▶ Dataset records
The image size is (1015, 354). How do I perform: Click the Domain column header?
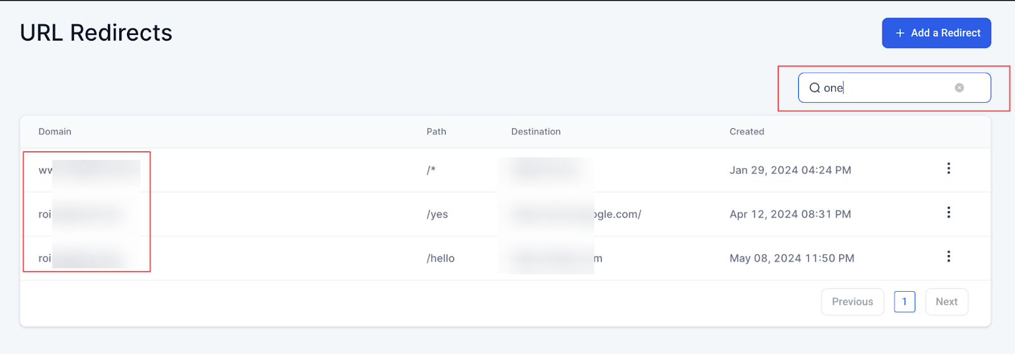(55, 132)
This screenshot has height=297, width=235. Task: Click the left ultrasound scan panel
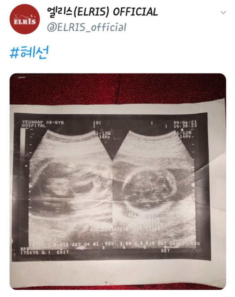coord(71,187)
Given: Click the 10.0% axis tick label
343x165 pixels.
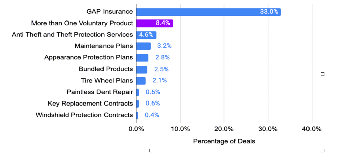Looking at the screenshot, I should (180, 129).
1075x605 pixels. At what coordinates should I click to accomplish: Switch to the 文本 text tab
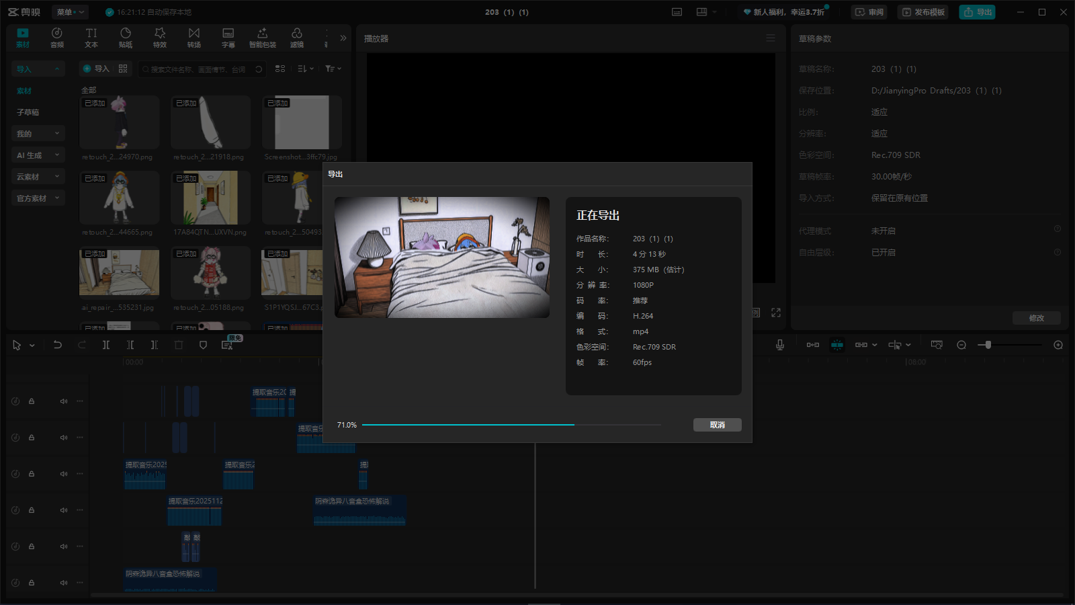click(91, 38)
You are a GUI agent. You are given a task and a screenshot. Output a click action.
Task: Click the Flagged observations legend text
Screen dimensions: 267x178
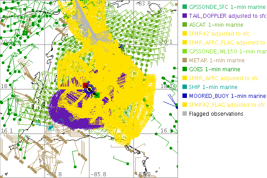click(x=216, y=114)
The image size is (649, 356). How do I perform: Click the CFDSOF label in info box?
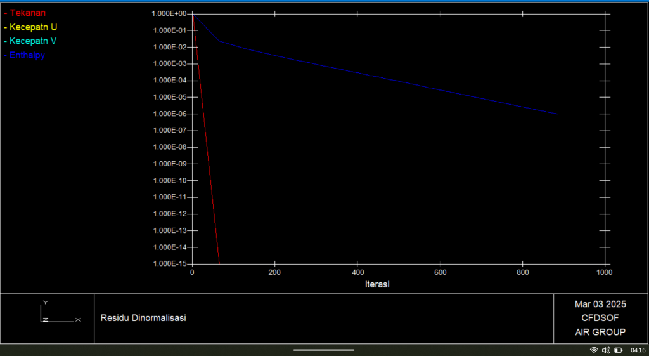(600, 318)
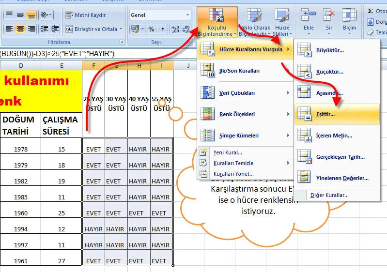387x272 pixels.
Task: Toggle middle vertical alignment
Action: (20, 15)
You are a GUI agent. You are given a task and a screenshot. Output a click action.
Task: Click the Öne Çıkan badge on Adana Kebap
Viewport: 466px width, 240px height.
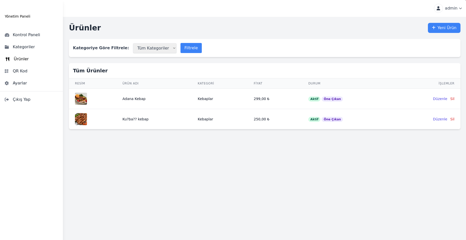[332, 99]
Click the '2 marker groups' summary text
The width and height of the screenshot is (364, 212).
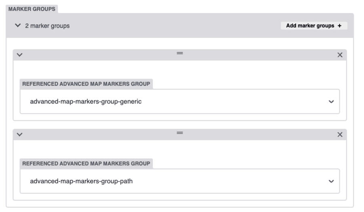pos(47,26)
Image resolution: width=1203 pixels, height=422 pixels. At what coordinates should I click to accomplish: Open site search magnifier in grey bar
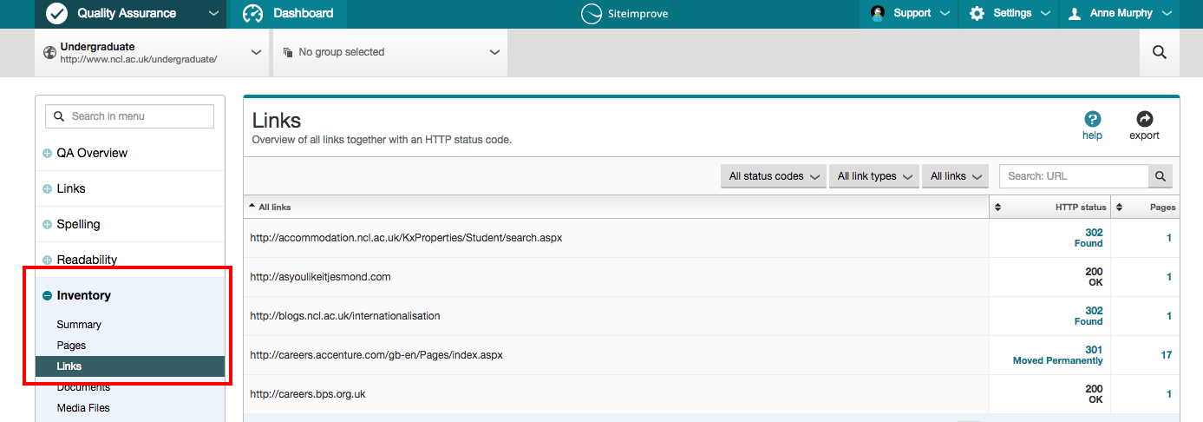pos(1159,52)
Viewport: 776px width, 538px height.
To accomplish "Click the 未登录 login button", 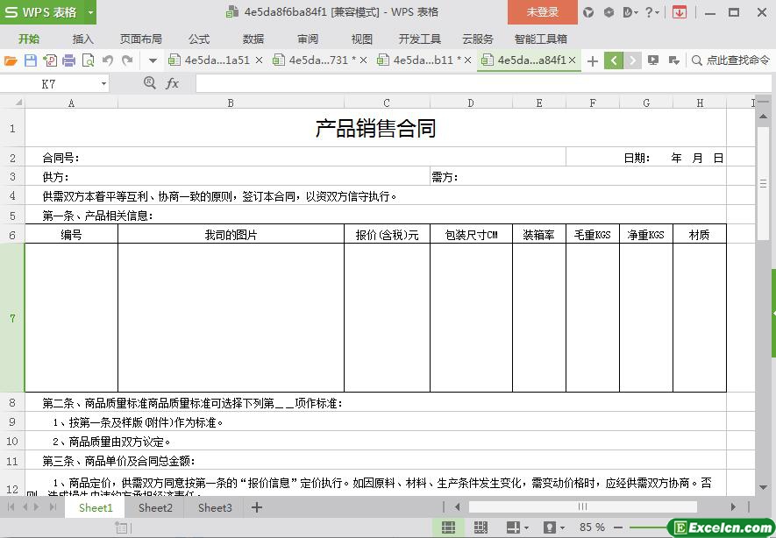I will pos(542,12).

▶ Task requirements
Only the lines from the beginning of the listing through the line with "Task: Click the Öne", both ends included, are to be repeated exactly; pictures stay out.

▶ Answer section
The image size is (1015, 354). How do I perform: Click the Domain column header?
(55, 132)
This screenshot has height=297, width=235. Task: Click the left ultrasound scan panel
coord(71,187)
Given: Click the 10.0% axis tick label
343x165 pixels.
Looking at the screenshot, I should (180, 129).
1075x605 pixels. At what coordinates should I click to accomplish: Switch to the 文本 text tab
click(91, 38)
You are a GUI agent. You are given a task and a screenshot. Output a click action.
Task: Click the Flagged observations legend text
Screen dimensions: 267x178
click(x=216, y=114)
The image size is (649, 356). How do I perform: Click the CFDSOF label in info box?
(600, 318)
387x272 pixels.
Task: Toggle middle vertical alignment
Action: (20, 15)
You are a GUI agent. You are given a task and a screenshot. Output a click action.
Task: Click the Öne Çıkan badge on Adana Kebap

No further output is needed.